Als ich neun Jahre alt war, blieb er einmal sehr lange weg – nicht, dass das vorher nicht passiert wäre, aber diesmal kehrte er später zurück, als er angekündigt hatte; es kamen Briefe aus Cádiz, aber von fremder Hand geschrieben – denn schon damals erkannte ich seine schiefe, etwas humpelnde Schrift mit den langen Schnurrbärten des s und des y; Mutter saß tagelang in ihrem Zimmer oder kam, in einem plötzlichen Anfall, zu mir gelaufen und begann mich zu herzen und zu küssen, heftig und übertrieben, so dass ich mich so schnell wie möglich von diesen gestärkten Manschetten und steifen Spitzen losreißen wollte; wenn ich in diesem Gerangel ab und zu einen Blick auf sie warf, bemerkte ich, dass ihre Augen vom Weinen ganz geschwollen waren, von einem dünnen roten Strich umrahmt, blutunterlaufen, das Weiße war ganz rosa; ihre Züge waren grob geworden vor Verzweiflung, so wie es manchmal während der Schwangerschaft vorkam; sie sah erbärmlich aus, und wenn ich sie ansah, brachte ich es nicht mehr fertig, mich ihr zu entziehen, erstarrte wie ein im Netz gefangener Spatz, wenn man ihn in die Hand nimmt, und wartete, bis sie dieses aufdringliche Bedürfnis nach Zärtlichkeit befriedigt hatte. Meistens aber gelang es mir, mich dem Anblick ihres Gesichts zu entziehen, ich zappelte und wand mich wie ein Wilder, nur um sie nicht ansehen zu müssen – dann konnte ich mich losreißen und in die Küche oder auf den Patio entkommen.
Er kam furchtbar ausgemergelt zurück, der Kutscher und der Diener hatten ihn untergehakt und schleppten ihn ins Haus; seine Hautfarbe war bläulich, grünlich, er sah aus wie aus schmutzigem Wachs geformt, furchtbar abgemagert, um den Kopf hatte er ein weißes Tuch; aber das Seltsamste war das Schweigen, das die Situation begleitete.
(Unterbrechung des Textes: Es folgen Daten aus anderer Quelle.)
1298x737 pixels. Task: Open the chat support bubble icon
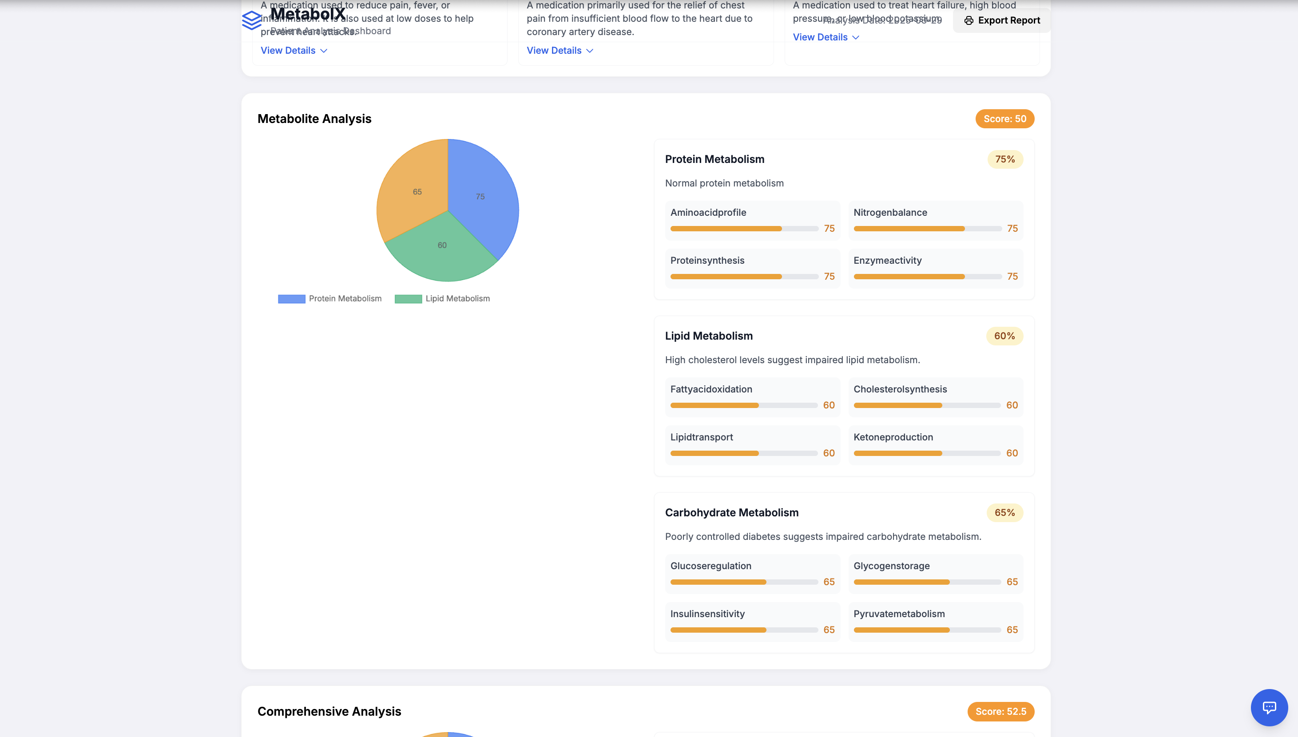point(1269,707)
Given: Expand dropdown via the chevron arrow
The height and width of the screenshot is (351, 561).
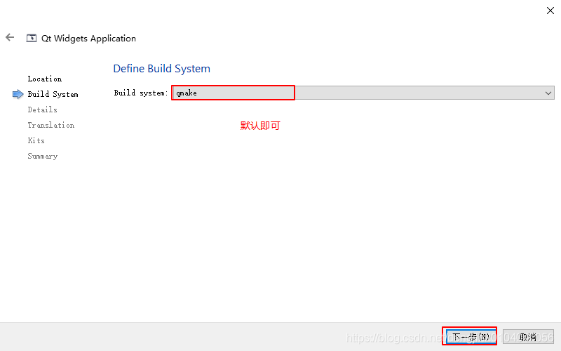Looking at the screenshot, I should coord(548,93).
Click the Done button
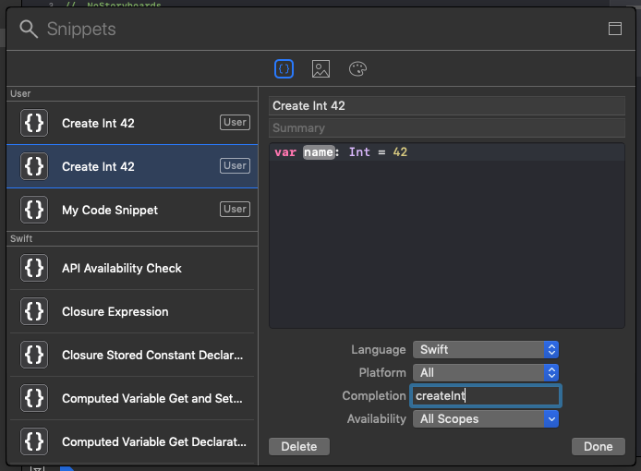Image resolution: width=641 pixels, height=471 pixels. click(x=599, y=446)
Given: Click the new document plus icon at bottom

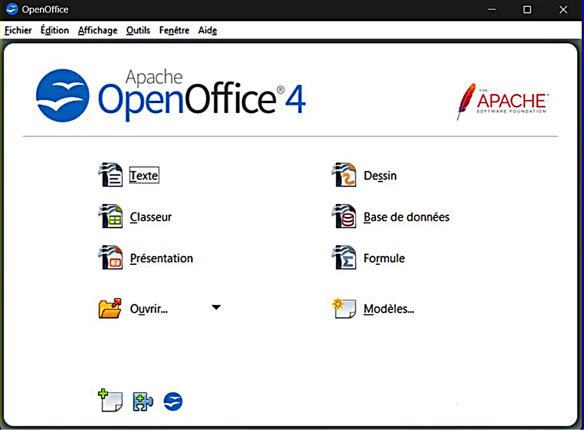Looking at the screenshot, I should 110,400.
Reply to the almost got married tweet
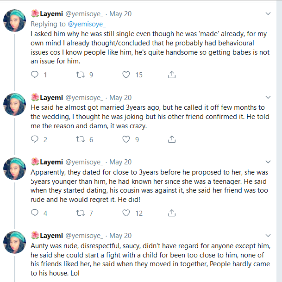The width and height of the screenshot is (282, 282). 35,139
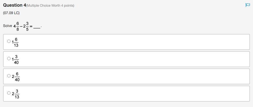Flag Question 4 using the flag icon
Screen dimensions: 253x107
pos(248,5)
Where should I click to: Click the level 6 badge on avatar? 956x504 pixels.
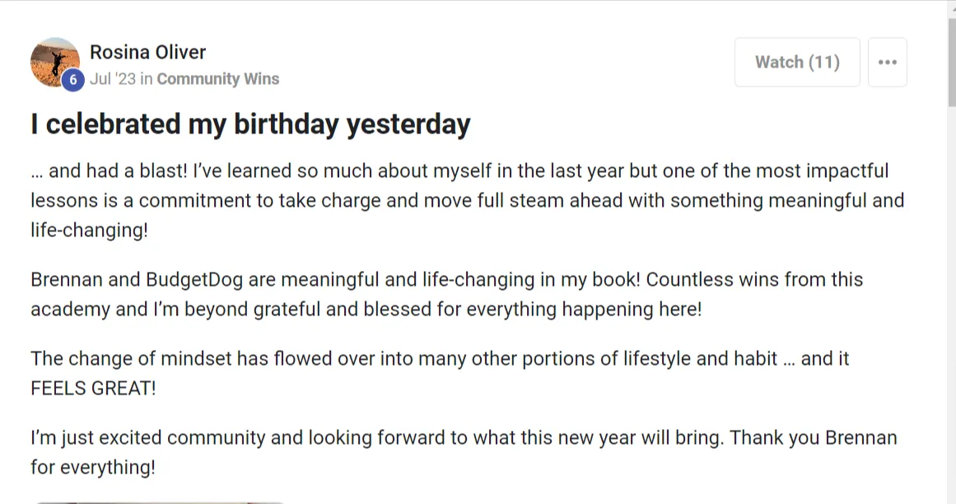tap(72, 80)
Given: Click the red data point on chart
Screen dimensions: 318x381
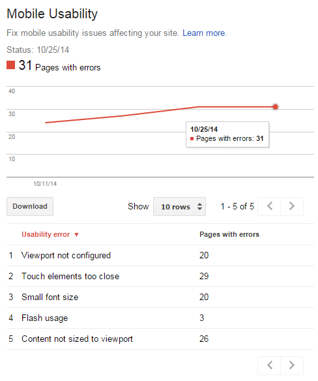Looking at the screenshot, I should click(275, 107).
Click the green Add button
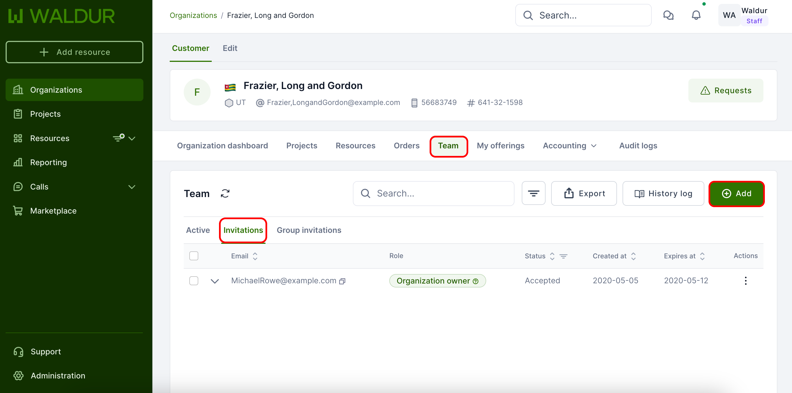This screenshot has height=393, width=792. (x=736, y=194)
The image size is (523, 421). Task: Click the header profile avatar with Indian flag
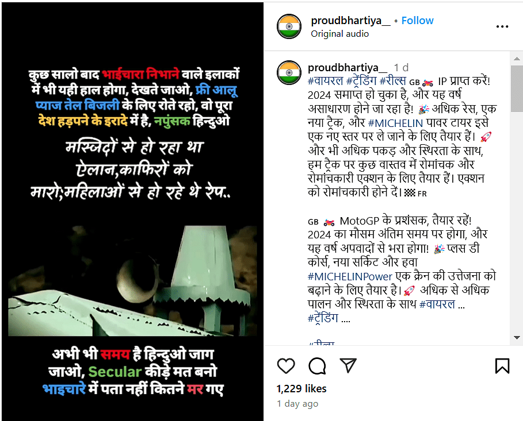pos(289,26)
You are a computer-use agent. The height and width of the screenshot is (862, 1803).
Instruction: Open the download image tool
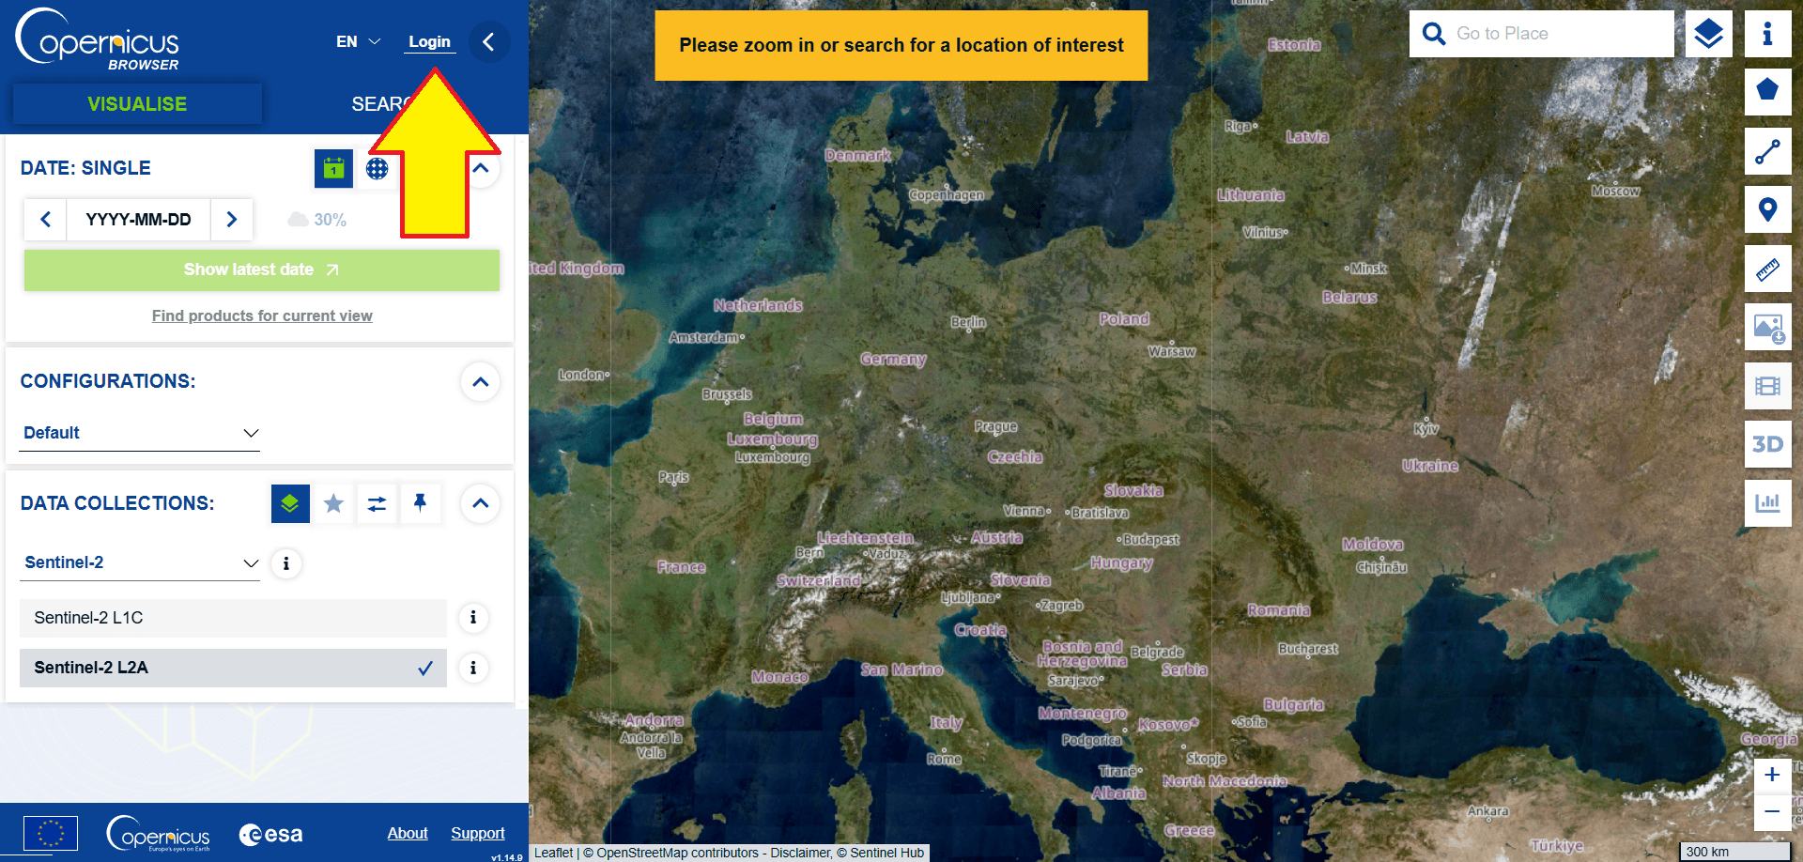pyautogui.click(x=1767, y=328)
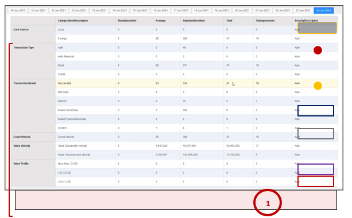Viewport: 352px width, 218px height.
Task: Click the circled number 1 marker
Action: [268, 203]
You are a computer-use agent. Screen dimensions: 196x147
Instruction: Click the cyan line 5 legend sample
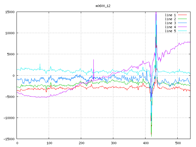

Keine freudigen Rufe, keine Begrüßung, keine Anordnungen; wenn Mutter etwas sagen musste, tat sie es flüsternd, als fürchtete sie, die erhabene Stille zu stören. Jedes Rascheln des Kleides, jedes Klopfen des Absatzes schien zu laut.
Am Abend, als das Dienstmädchen mich ins Bett brachte, sagte sie zu mir: »Du Ärmster, jetzt hast du einen völlig tauben Vater.«
Danach lag er mehrere Monate im Bett; sein Gesicht wurde wieder voller, er zeichnete wieder in sein Heft, er fing an zu nörgeln – wie das bei Männern ist, wenn sie gesund werden. Ständig rief er nach etwas oder ärgerte sich, dass er nicht malen konnte; und weil er taub war, war er furchtbar laut; sein mächtiges Organ war im ganzen Haus zu hören, vom Geschäft Don Felicianos im Parterre, wo die Glasfläschchen mit den Parfüms erzitterten und leise klirrten, bis zum Dachboden, wo seine Stimme die zum Trocknen aufgehängten Laken in Bewegung versetzte. »Javieeer«, brüllte er, »Javieeer, komm zu Papa!« Und ich floh, so gut ich konnte, wie ich vorher aus den Umarmungen meiner Mutter geflohen war.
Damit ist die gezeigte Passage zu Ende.